Problem to solve: Wherever "width" appears in a line of the listing, report that line.

Source information:
Segment Open

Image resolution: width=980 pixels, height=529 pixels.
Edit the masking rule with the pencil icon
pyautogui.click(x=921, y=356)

Segment Closed
Segment Open

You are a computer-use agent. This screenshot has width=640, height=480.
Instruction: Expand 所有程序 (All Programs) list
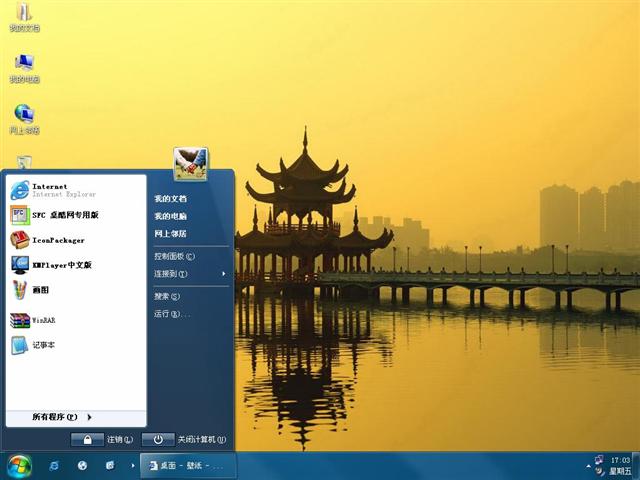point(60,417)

Segment Closed

Your response:
Image resolution: width=980 pixels, height=529 pixels.
You are a computer-use agent. This screenshot has width=640, height=480.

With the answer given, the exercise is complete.